# TASK LIST:
A: Answer these questions using the article below on nuclear plants and data centers:
(i) What share of U.S. adults oppose building an AI data center in their local area?
(ii) In what year did Gallup first begin asking about nuclear power?
(iii) Of which company is Wannie Park the CEO?
B: In the article below on nuclear plants and data centers, rewrite the passage starting with "Park attributed the" and going on through "the local level.", replacing "education" with "awareness".

Americans Favor Living Near Nuclear Power Plants Over Data Centers by a Substantial Margin

(SeaPRwire) –   Gone are the days of the Cold War, of nuclear anxiety, of those old animated “Duck and Cover” PSAs we were shown in school: Americans are now more opposed to an AI data center in their neighborhood than a nuclear power plant.

A Gallup survey conducted in March found that 71% of U.S. adults oppose the construction of an AI data center in their local area, with nearly half (48%) strongly opposed, while only 27% are in favor. Perhaps the most striking finding is that opposition to a nuclear energy plant nearby stands at just 53%—nearly 20 percentage points lower than opposition to data centers.

Since Gallup first began asking about nuclear power in 2001, opposition has never exceeded 63%. This year marked the first time the organization included a question about data centers—and on their debut, they surpassed that historical ceiling by a wide margin.

“Isn’t that insane?” asked Wannie Park, an energy industry veteran and CEO of PADO AI, an LG NOVA-backed platform specializing in energy management for data centers. “I think it’s just uninformed stakeholders who don’t really understand what the opportunities are.”

Park attributed the resistance largely to a lack of understanding about data centers—an issue he believes the industry must address more effectively. “It was simply a lack of education,” he said. “There’s insufficient marketing and communication about what these facilities will actually do. And honestly, we haven’t done a good job of that.”

Which is… better?

Park stressed that education is the first step toward building community support—or at least reducing the number of vocal opponents—at the local level.

Ironically, nuclear energy itself may best illustrate this point. Nuclear power carries risks that data centers do not: the potential for meltdowns, long-lived radioactive waste, and the lingering cultural fear of nuclear catastrophe immortalized in countless films. Yet, perhaps because memories of the Cold War have faded, Americans now express greater concern about data centers than nuclear plants.

This likely reflects the difference in how their impacts are perceived. Data centers bring immediate, visible effects to nearby residents—increased noise, traffic, utility bills, and water usage. In contrast, nuclear’s worst-case scenarios feel distant and abstract to most people, and nuclear power has had decades to become normalized. Data centers, meanwhile, have surged from obscurity to ubiquity in just a few years.

(Stored dataset lines)
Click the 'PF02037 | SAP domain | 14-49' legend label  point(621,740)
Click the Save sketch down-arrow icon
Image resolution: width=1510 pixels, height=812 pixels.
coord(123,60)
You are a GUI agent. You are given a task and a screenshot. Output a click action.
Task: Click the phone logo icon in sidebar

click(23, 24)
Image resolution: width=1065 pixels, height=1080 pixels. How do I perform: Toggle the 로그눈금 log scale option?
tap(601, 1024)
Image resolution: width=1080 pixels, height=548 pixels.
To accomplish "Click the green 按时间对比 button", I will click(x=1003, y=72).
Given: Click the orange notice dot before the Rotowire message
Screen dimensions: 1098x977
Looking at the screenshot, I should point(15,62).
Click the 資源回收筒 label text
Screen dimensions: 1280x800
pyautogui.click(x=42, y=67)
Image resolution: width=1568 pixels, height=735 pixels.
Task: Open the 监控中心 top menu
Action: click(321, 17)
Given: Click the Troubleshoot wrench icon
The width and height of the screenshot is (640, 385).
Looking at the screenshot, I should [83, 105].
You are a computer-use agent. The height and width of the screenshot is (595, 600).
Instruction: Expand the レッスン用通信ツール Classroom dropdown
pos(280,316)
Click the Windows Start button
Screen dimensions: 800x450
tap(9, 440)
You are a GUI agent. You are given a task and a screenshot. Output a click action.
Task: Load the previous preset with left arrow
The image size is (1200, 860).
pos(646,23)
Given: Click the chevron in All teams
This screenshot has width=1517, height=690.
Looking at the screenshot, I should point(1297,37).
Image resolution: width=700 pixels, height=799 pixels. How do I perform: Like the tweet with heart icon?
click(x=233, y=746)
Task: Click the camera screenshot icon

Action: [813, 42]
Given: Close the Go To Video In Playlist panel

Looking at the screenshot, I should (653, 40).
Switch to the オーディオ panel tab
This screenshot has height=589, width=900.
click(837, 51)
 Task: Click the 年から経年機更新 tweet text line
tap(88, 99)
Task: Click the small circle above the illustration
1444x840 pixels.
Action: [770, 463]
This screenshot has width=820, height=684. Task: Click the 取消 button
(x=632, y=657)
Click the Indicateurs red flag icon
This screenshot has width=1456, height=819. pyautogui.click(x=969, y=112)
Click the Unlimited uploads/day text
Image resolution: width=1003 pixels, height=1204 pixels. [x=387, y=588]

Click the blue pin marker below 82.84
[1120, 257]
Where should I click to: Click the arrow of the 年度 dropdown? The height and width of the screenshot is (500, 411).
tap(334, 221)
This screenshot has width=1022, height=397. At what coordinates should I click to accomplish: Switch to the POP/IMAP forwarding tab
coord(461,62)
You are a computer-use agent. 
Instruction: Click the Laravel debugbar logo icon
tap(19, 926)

# SOLUTIONS FOR EACH TASK:
A:
(i) 71%
(ii) 2001
(iii) PADO AI

B:
Park attributed the resistance largely to a lack of understanding about data centers—an issue he believes the industry must address more effectively. “It was simply a lack of awareness,” he said. “There’s insufficient marketing and communication about what these facilities will actually do. And honestly, we haven’t done a good job of that.”

Which is… better?

Park stressed that awareness is the first step toward building community support—or at least reducing the number of vocal opponents—at the local level.